◆ **Task brief**:
Return each line in the records below that includes "computer".

[Saved data entries]
= Beginning of Section =

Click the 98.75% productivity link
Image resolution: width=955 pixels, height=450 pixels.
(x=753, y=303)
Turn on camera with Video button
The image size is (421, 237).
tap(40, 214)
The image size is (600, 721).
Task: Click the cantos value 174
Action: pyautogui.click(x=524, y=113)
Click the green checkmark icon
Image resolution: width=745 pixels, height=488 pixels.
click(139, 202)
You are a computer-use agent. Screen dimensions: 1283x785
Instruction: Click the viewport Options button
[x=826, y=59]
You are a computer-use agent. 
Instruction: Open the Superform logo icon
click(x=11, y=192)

= End of Section =
= Beginning of Section =

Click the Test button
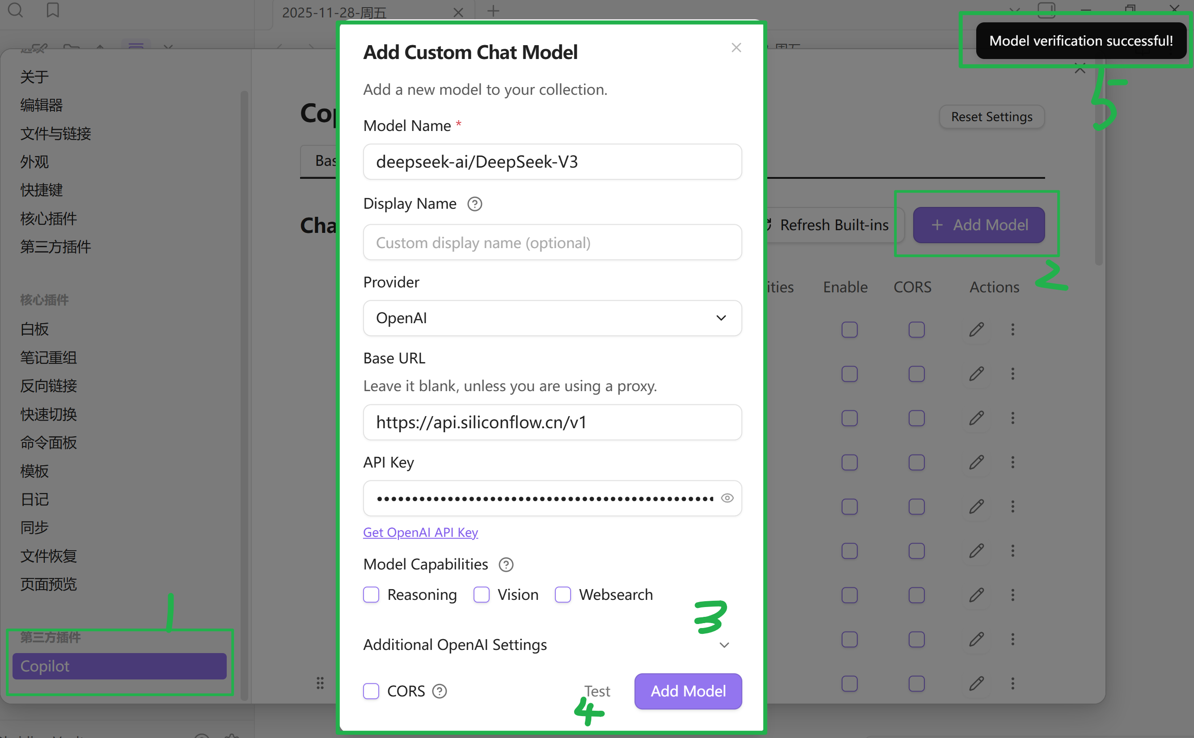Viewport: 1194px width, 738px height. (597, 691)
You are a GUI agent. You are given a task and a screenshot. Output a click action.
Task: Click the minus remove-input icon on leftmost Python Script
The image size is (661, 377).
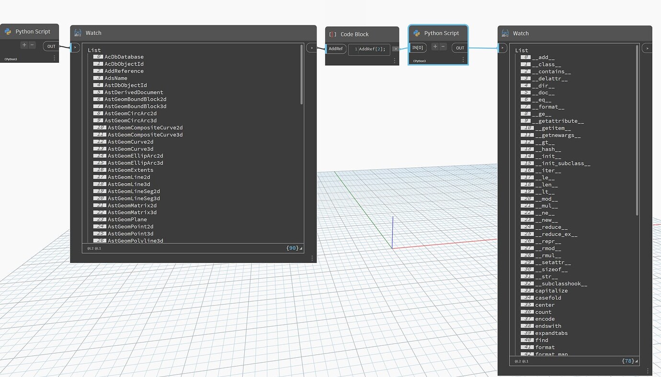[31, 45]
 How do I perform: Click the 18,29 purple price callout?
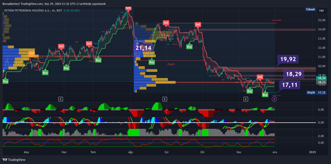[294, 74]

= End of Section =
= Beginning of Section =

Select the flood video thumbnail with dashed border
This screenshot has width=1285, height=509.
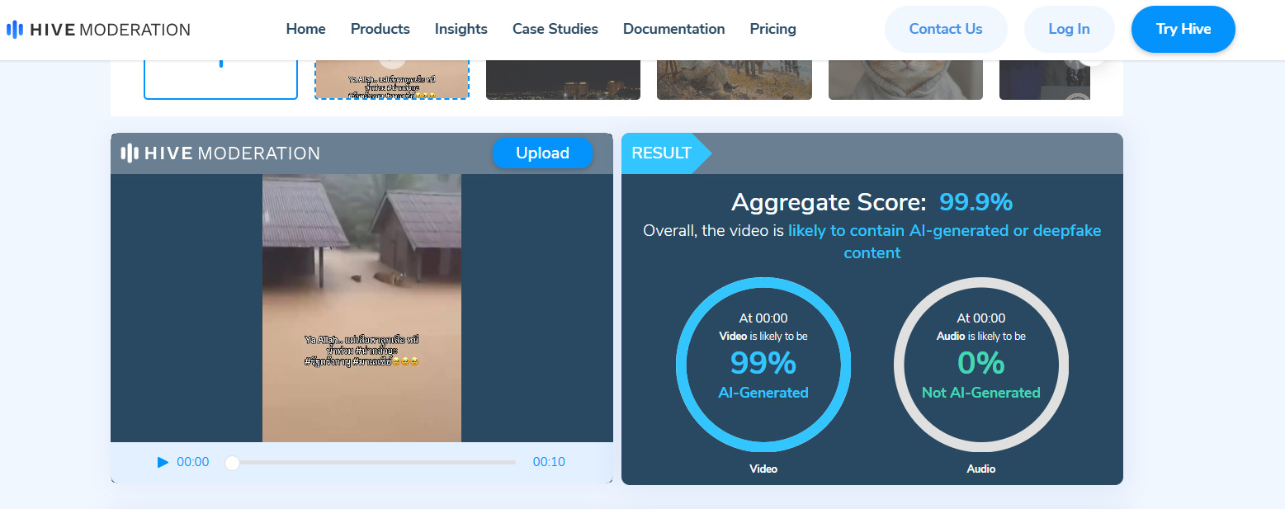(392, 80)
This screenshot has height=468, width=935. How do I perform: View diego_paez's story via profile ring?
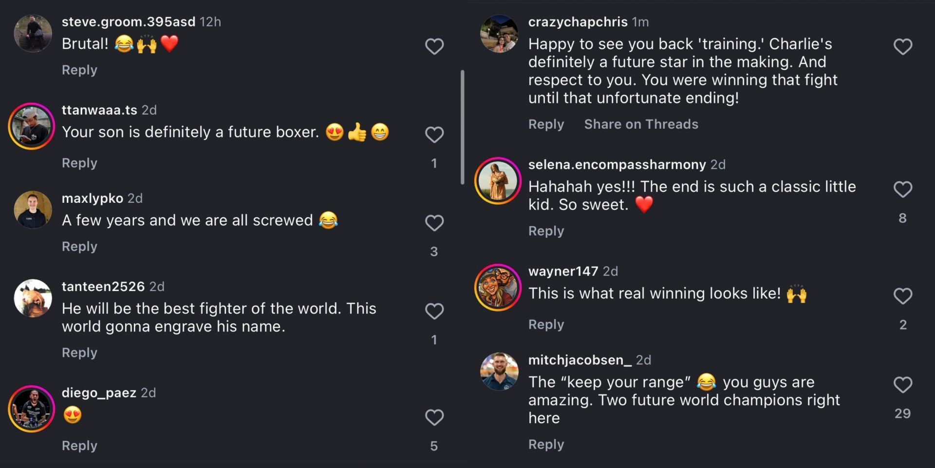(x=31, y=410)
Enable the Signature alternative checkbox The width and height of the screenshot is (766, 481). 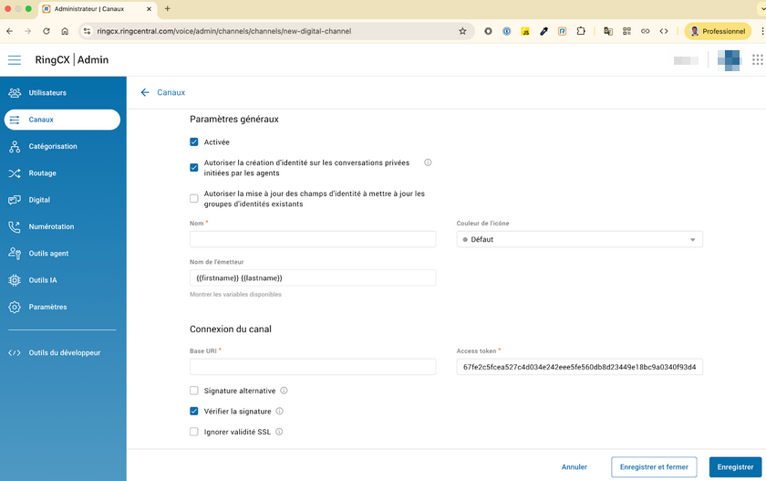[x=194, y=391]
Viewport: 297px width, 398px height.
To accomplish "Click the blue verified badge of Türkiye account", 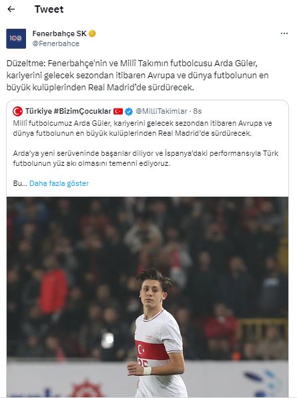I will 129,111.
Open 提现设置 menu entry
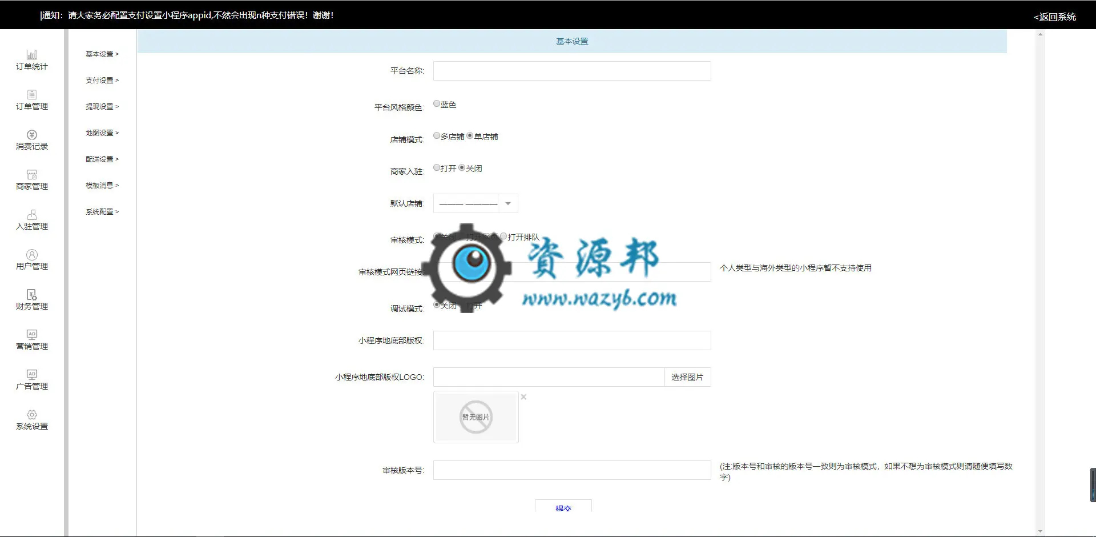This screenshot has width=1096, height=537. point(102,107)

= End of Section =

◆ **Answer box**:
You are a computer-use agent. Screen dimensions: 1283x785
You are a computer-use agent. 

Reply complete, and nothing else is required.